Douglass and Lorde show that Black political thought is fundamentally constructive rather than merely reactive. The Black freedom struggle seeks the dismantling of oppressive structures, but it also seeks the creation of social conditions in which human beings can flourish within democratic community. On this view, democracy is more than institutional procedure or electoral participation; it is a project of human formation concerned with cultivating dignity, agency, relationality, and meaningful participation in shared life. As Melvin Rogers suggested in seminar discussion, democracy therefore requires not only institutional transformation, but also the formation of selves capable of sustaining democratic relationships and moral responsibility.
This argument also carries important implications for contemporary political struggles. The persistence of racial inequality, mass incarceration, economic exploitation, educational exclusion, and democratic erosion demonstrates that the deprivation of autonomy, competence, and relatedness remains deeply embedded within American social and political life. Contemporary movements for racial justice continue to confront not only overt forms of discrimination, but also broader systems that undermine human flourishing through fear, alienation, disposability, and social fragmentation. The Black prophetic tradition therefore remains urgently relevant because it insists that liberation must involve both structural transformation and the recovery of human dignity under conditions of domination.
At the same time, Douglass and Lorde caution against forms of resistance rooted solely in negation or despair. Both thinkers reject naïve optimism regarding American democracy, yet neither collapses into nihilism. Instead, they articulate forms of hope grounded in struggle, truth-telling, communal care, and moral commitment despite historical betrayal and ongoing injustice. Their work reflects what Cornel West described during class discussion as the central insight of the Black prophetic tradition: one must love Black people before merely hating white supremacy. Such love does not deny the brutality of oppression or the reality of political conflict. Rather, it grounds resistance positively in the affirmation of human dignity and the possibility of collective flourishing beyond domination.

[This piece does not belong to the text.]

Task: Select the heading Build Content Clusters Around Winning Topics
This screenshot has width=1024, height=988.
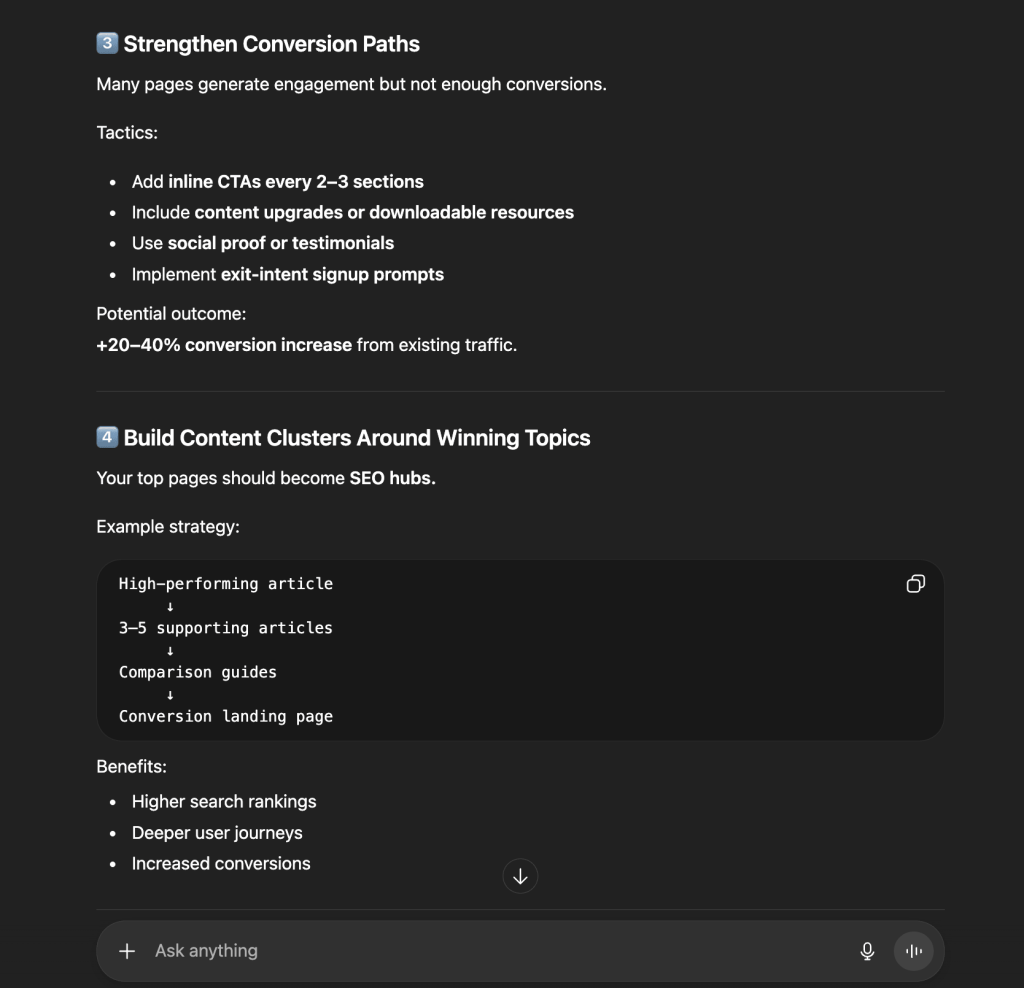Action: pos(355,438)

Ultimately, Black political thought offers more than critique. It offers a vision of humanity itself. Douglass and Lorde remind us that flourishing is not private achievement detached from political conditions, but a profoundly social struggle tied to freedom, recognition, creativity, and democratic life. Their work calls for forms of politics rooted not merely in opposition to injustice, but in the difficult and ongoing labor of building communities where human beings can live, speak, create, love, and flourish fully together.